Les combattants d’Al-Zarqawi ont utilisé la tactique consistant à lancer des attaques terroristes contre des villes chiites et ont encouragé le conflit à devenir de plus en plus sectaire-religieux. De plus, ils ont commencé à se renforcer en raison de la crise économique et de la discrimination institutionnelle contre les sunnites. Dans ce contexte, en 2005, les États-Unis ont négocié avec les groupes politiques et religieux un régime gouvernemental qui répondait à la réalité ethnique du pays et était essentiellement d’accord avec l’hégémonie chiite, qui avait été réprimée et évincée de la vie politique sous le régime de Saddam. Dans le cadre de ce plan, les minorités sunnite et kurde se sont vu attribuer une part de pouvoir proportionnelle à leur population. Au même moment, le parti Baath (parti de Saddam, sunnite) est interdit et tous ses membres, même les membres des forces armées, sont persécutés et une bombe à retardement explose.

De nouveaux chefs de guerre ont émergé pendant la résistance, comme le religieux musulman chiite Muqtadah al-Sadr, qui s’est renforcé en construisant un réseau de soutien dans les banlieues de Bagdad et dans des villes saintes comme Najaf ou Karbala. D’autres groupes armés tels que la Brigade Badr affiliée à l’Iran ont également émergé. Ces groupes ont contribué à fournir un soutien politique à la Constitution de 2005 et à apaiser l’insurrection anti-américaine. Le pays serait divisé ethniquement, religieusement et territorialement : sunnites au centre et à l’est, chiites au centre et au sud, kurdes au nord, protégés par l’aviation américaine.

Mais l’accès des chiites au pouvoir crée de nouvelles contradictions qui ne peuvent être résolues dans le cadre de la nouvelle constitution rédigée sous l’occupation yankee. Sur le plan régional, le renforcement de l’Iran avec le régime des ayatollahs, historiquement dirigé contre les USA, sur le plan interne, les attentats terroristes des brigades ont rapidement déclenché une guerre civile confessionnelle qui a saigné l’Irak jusqu’en 2007. Depuis, la stabilisation de l’Irak est restée une utopie. Les groupes djihadistes (guerre sainte) n’ont jamais été vaincus en raison de leur caractère idéologico-politique et parce que l’invasion de 2003 a rapidement révélé son véritable caractère, loin de « libérer » le peuple, elle a tenté de réécrire la carte régionale selon les intérêts de Washington à concevoir.

Avec le début du printemps arabe en 2011 et l’effondrement ultérieur d’États tels que la Syrie, la Libye et le Yémen, l’instabilité dans la région a atteint des proportions inimaginables. La situation réactionnaire qui a suivi la distraction et la défaite des soulèvements populaires, combinée au soutien tacite de la monarchie saoudienne essayant de saper le pouvoir de l’Iran, a conduit à la montée et à l’expansion de l’État islamique en Irak et en Syrie.

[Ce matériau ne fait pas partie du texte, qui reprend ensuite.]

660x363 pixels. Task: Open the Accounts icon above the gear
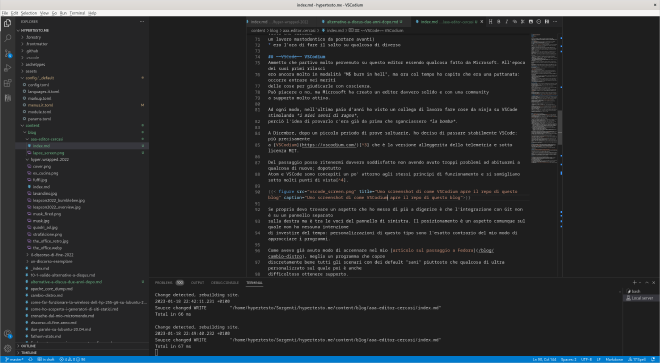point(8,334)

Pour les États-Unis, l’échec en Irak a signifié l’approfondissement de leur déclin hégémonique, qu’Obama cherchera à contenir avec un multilatéralisme relatif, mais sans abandonner le bellicisme impérial, dans lequel il est devenu célèbre comme le « seigneur des drones » pour l’utilisation massive de ces dispositifs en Afghanistan coûtent cher en victimes civiles. Une stratégie devenue de plus en plus inefficace après les conséquences de la crise financière et économique qui a éclaté en 2008.

Pour l’Iraq, l’invasion a été une véritable tragédie, faisant plus d’un million de morts, des millions de déplacés et de démunis, et approfondissant les clivages ethniques et culturels de longue date. Mais elle a aussi reconfiguré le tableau géopolitique régional, dans lequel le pays est devenu en quelque sorte un tableau dans la querelle entre influence américaine et iranienne, et dont les conséquences géopolitiques perdurent.